Psychological Symptoms and Chronic Mood in Representative Samples of Elite Student-Athletes, Deselected Student-Athletes and Comparison Students. Brand R, Wolff W, Hoyer J. School Mental Health, vol. 5, issue 3 (2013) pp. 166-174
Cannabis Use in Sport
When we think of drugs in sport our first thought is usually a doping issue or use illegal performance drugs (PEDs). This intriguing study is a timely reminder that substance misuse is not uncommon in sports and in some subgroups there may be particular problems for the sports psychiatrist to address in helping athletes to better health and improved performances. Click the image for more.

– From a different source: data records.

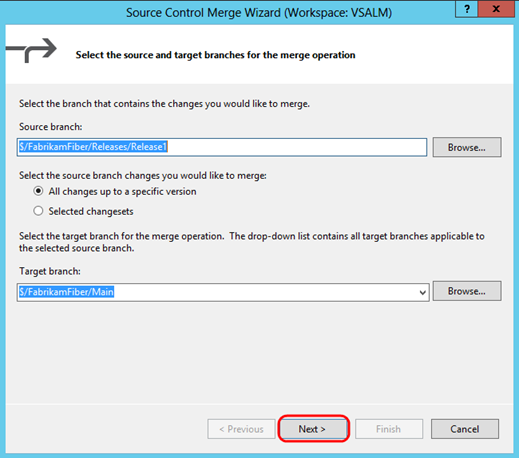Click the Target branch: label
The height and width of the screenshot is (458, 519).
pos(50,271)
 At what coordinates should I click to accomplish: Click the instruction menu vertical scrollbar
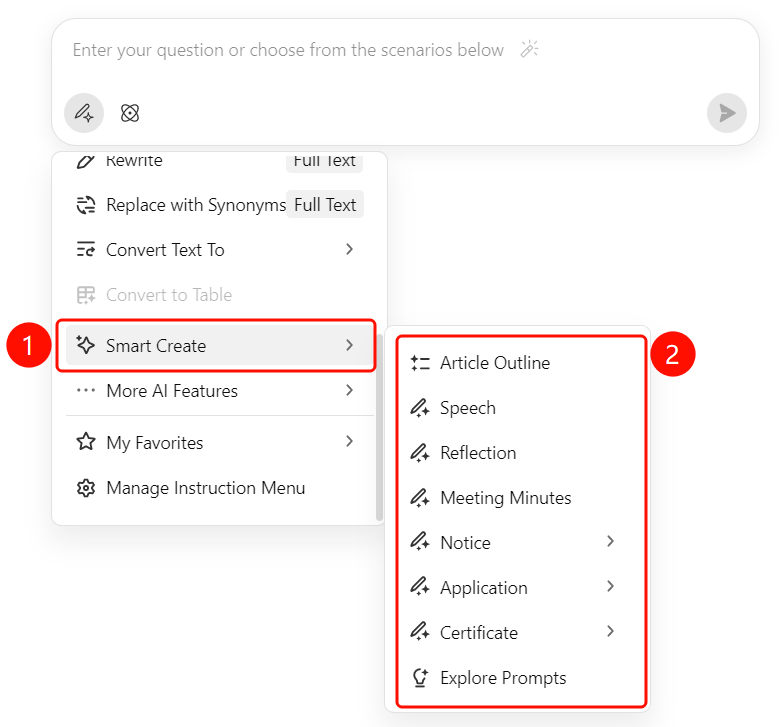point(379,427)
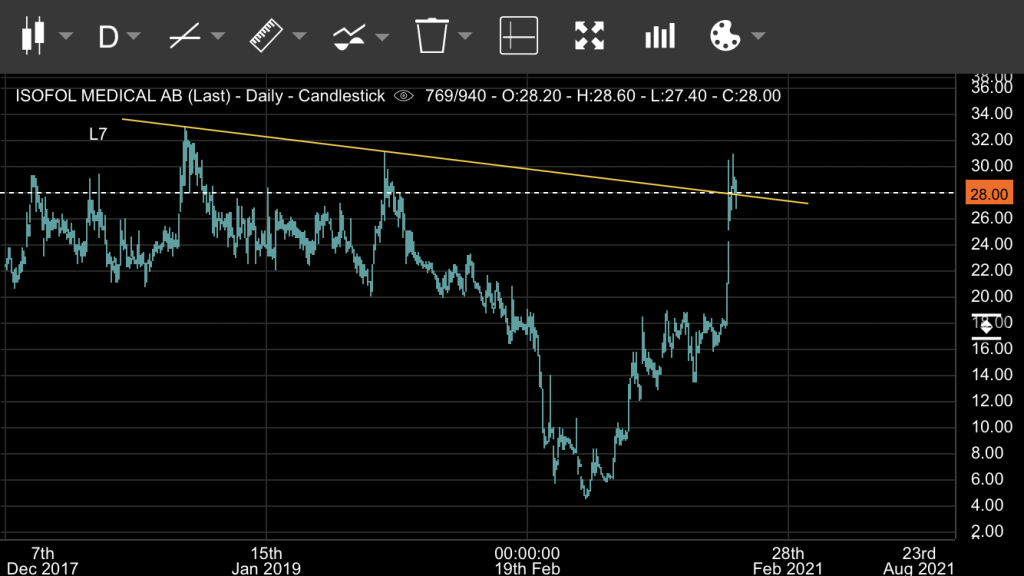Image resolution: width=1024 pixels, height=576 pixels.
Task: Open ruler tool options arrow
Action: click(x=299, y=37)
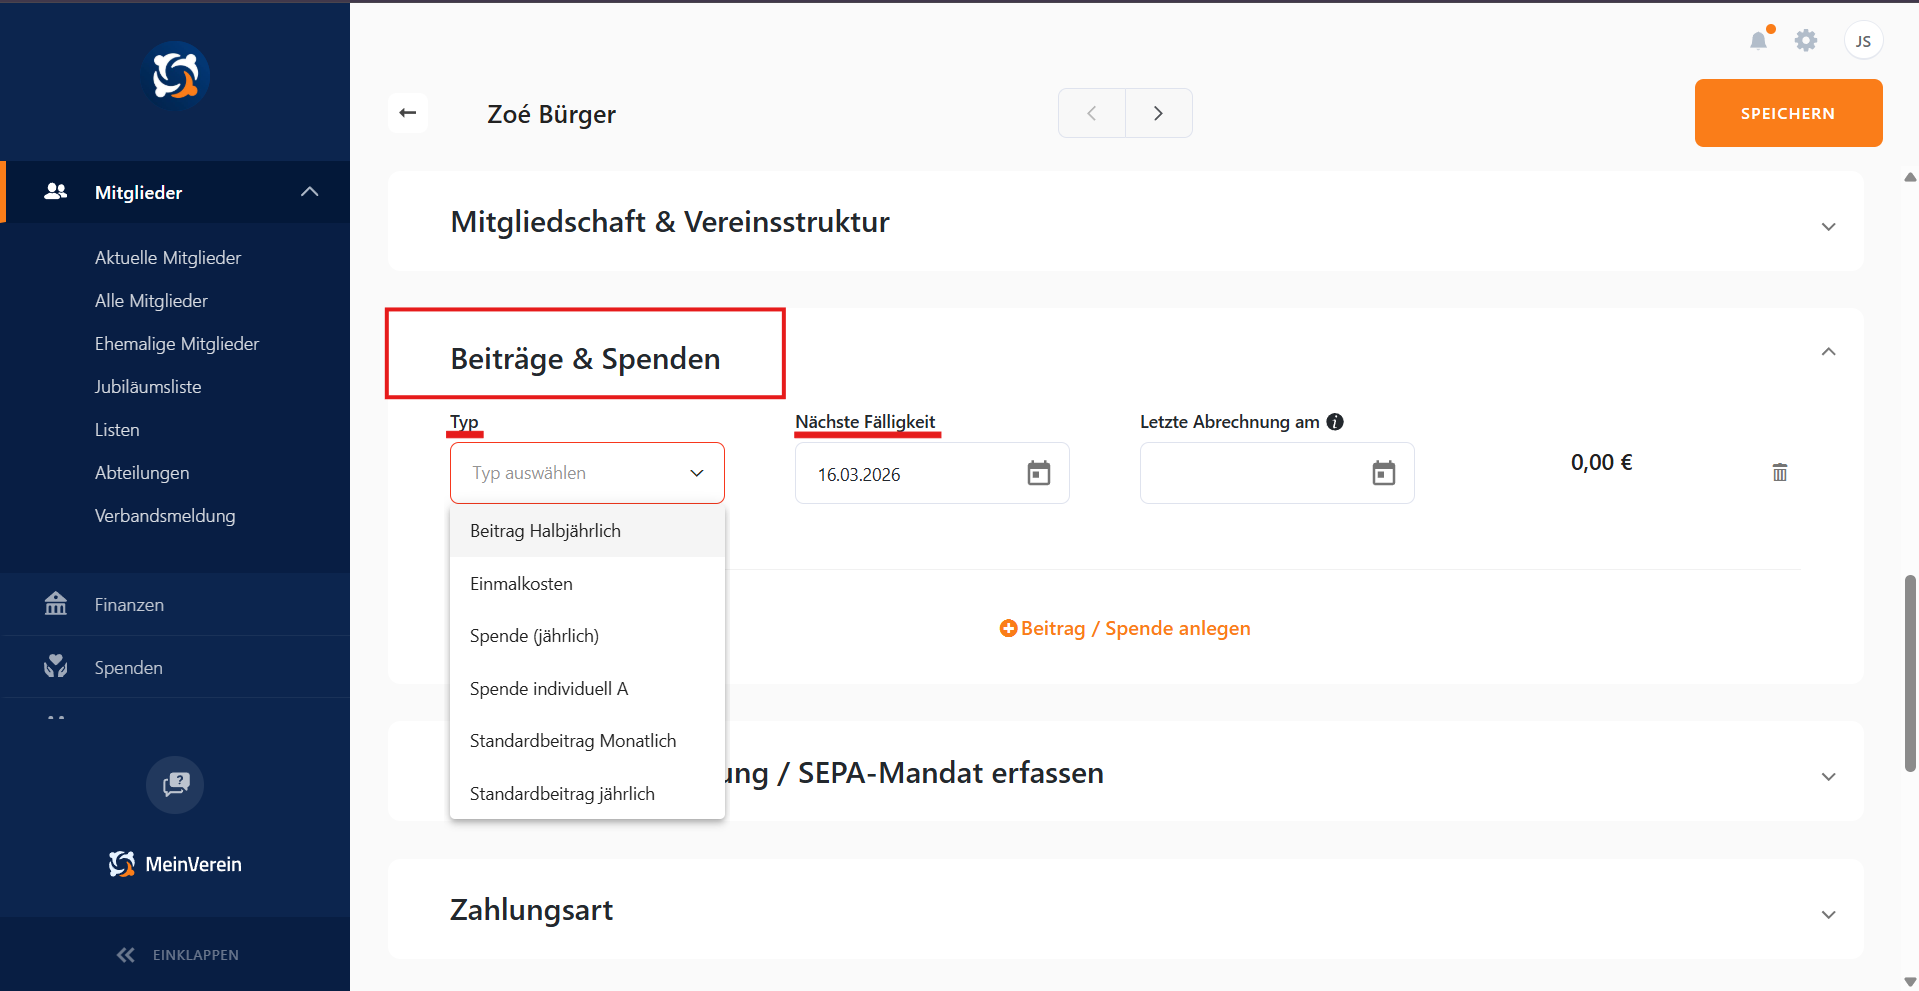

Brisola-Santos, M. B., Gallinaro, J. G. de M. e, Gil, F., Sampaio-Junior, B., Marin, M. C. D., de Andrade, A. G., … Castaldelli-Maia, J. M. (2016). Prevalence and correlates of cannabis use among athletes-A systematic review. The American Journal on Addictions, 25(7), 518–528. http://doi.org/10.1111/ajad.12425
Dan Begel is one of the founding fathers of sports psychiatry. His work since the 1980s has encouraged many to pursue a career in that field and his 1992 publication was especially influential (An Overview of Sport Psychiatry in the American Journal of Psychiatry). His reflections 24 years later are definitely worth a read and he offers many useful insights into the current status of sports psychiatry and his hopes for the future. Click each image for more.
Many contact and collision sports are working hard to develop guidelines on the management of concussion. The focus is usually on the prevention of longer-term neurological sequelae. It seems that concussed athletes are also at risk of depression and this study describes some of the associations between concussion and subsequent depressive symptoms.
Gray Vargas, Amanda Rabinowitz, Jessica Meyer, and Peter A. Arnett (2015) Predictors and Prevalence of Postconcussion Depression Symptoms in Collegiate Athletes. Journal of Athletic Training: March 2015, Vol. 50, No. 3, pp. 250-255.